**TASKS:**
[A] Render this sentence from the passage on Sandman's Death into Spanish: "Nobody could help it; Death stole the show."
[B] Please extend the passage on Sandman's Death, picking up right after its final sentence.

As soon as she walked into the city square on page three of "The Sound of Her Wings" and bounced a baguette off her moping brother's teased hair, fans fell in love with her.

Nobody could help it; Death stole the show. The idea that at the end of your life you get to walk off holding the hand of a girl like that was somehow life-affirming, like everything would turn out all right in the end. Gaiman thinks one of the reasons she became so instantly popular was due to the fact that she was simply very nice in a time when there were very few nice people in comics. Characters were largely colorless or full of angst. "She's sensible, not naive, but innocent. She has the innocence of one who has been there and done that and come out the other side. It's almost a sort of holy innocence. She's the kind of person you'd like to meet and spend a day with."

Death is the peacekeeper among the Endless, likes hot dogs, parties, books with happy endings, and Disney films. She dresses entirely in black, wears too much eyeliner, and was about as far away from comic book characters as you could get. You could see Death in the street, and after Sandman, you frequently did. It was kind of Neil's fault -- he got a lot of women to read comics.

**PROVIDED MATERIAL:**
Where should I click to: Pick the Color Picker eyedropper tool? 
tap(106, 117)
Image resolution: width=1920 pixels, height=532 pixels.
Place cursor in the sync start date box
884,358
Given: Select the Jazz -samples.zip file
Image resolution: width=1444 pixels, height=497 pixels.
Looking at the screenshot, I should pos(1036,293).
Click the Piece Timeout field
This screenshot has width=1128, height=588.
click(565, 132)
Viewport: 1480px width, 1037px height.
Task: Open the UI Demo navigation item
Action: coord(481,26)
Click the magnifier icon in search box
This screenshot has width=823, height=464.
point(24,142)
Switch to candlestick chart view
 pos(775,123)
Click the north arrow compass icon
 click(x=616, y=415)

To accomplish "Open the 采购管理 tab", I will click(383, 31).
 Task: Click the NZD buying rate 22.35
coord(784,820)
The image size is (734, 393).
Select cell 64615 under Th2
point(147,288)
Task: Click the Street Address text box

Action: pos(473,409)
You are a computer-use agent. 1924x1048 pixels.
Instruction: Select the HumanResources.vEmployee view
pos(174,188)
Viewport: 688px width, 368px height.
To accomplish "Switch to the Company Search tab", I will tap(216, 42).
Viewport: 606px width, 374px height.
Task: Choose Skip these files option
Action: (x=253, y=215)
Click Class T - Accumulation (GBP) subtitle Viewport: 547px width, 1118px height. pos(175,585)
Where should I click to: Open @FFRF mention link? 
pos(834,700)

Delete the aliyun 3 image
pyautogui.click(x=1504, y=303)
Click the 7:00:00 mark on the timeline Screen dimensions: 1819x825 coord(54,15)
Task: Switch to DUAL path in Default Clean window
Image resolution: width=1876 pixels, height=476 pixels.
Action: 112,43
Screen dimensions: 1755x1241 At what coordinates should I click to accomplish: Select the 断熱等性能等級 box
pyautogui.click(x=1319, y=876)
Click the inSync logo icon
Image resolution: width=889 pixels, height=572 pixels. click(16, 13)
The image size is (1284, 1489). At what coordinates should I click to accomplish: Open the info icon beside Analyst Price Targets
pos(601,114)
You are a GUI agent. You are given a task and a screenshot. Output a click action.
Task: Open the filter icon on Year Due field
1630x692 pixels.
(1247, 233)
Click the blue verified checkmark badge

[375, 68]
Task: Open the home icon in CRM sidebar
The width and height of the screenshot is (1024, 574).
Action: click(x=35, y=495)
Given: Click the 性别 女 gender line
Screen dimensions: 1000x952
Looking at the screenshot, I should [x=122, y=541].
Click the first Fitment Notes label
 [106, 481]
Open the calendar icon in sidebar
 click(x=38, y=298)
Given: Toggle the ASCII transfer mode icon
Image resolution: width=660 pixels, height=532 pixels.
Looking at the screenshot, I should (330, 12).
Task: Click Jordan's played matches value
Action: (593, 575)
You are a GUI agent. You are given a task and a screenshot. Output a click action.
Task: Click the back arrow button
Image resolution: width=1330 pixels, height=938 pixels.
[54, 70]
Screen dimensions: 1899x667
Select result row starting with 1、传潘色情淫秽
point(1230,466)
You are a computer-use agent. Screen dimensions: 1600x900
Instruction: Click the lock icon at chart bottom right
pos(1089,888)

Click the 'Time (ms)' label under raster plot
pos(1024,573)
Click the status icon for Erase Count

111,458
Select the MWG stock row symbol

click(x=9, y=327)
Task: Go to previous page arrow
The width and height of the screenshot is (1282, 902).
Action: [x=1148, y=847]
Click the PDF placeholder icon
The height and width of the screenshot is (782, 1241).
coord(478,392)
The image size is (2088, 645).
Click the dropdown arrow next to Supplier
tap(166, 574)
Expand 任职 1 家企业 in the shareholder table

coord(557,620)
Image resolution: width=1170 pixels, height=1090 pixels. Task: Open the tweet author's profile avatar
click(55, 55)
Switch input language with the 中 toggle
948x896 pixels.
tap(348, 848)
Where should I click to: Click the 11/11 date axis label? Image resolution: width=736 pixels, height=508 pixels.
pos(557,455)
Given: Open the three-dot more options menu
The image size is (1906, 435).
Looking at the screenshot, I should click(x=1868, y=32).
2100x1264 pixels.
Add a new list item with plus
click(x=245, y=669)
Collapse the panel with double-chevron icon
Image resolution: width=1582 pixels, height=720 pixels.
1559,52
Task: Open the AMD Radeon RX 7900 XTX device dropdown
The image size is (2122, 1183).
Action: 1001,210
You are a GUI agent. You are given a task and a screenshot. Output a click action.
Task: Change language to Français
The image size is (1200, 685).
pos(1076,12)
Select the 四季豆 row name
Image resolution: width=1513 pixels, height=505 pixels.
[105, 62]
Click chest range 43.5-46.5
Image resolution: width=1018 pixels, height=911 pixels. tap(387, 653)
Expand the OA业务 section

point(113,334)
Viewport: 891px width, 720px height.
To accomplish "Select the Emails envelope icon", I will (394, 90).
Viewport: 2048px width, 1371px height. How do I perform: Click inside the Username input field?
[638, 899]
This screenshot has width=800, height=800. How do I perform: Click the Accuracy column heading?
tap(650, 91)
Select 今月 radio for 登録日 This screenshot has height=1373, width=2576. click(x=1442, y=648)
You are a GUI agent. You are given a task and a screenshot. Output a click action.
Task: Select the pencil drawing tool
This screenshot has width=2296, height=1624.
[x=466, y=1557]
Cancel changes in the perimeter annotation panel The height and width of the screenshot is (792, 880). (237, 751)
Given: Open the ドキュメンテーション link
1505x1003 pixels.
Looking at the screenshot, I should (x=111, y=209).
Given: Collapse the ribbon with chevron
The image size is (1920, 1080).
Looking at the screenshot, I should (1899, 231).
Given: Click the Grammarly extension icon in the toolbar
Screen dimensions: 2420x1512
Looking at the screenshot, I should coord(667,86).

**RESULTS FOR THE EXERCISE:**
[A] Nadie podía evitarlo; Muerte se robó el espectáculo.

[B]
The point that I realized that was happening was about year two or year three, and I'd be going to places like the San Diego comic book convention. Fat, unwashed gentlemen in stained T-shirts would come up to me and extend their hands in gratitude and say, "Let me shake your hand! You brought women into my store." And there was a part of me that always wanted to go, "If you sweep it, they'll come back!"
What was great about Sandman was you had a comic that guys would hand to their girlfriends and say, "Look, read this." And the girlfriends would read it and say, "Have you got any more?" When the relationship would collapse, the girls would take the Sandmans, and they would hand them to their next boyfriend or their next girlfriend. Slowly, they became this sexually transmitted thing. Sandman spread. I was incredibly proud of that. It had always seemed to me just peculiar that half the human race didn't read comics. I was writing a comic for everybody, trying to keep a gender balance of the characters and trying to write something that wasn't the preadolescent male power fantasy (Steel, 2011).

Young gothy women wearing ankhs and eyeliner would drop in at the comic shop, pick up an issue of Sandman, and walk straight out. A lot of them bought other things of course, but there were those who were simply there for Morpheus and his sister.
Gaiman had been thinking about giving Death her very own miniseries for a while, until Karen Berger phoned in 1991 and gave him a reason to actually do it.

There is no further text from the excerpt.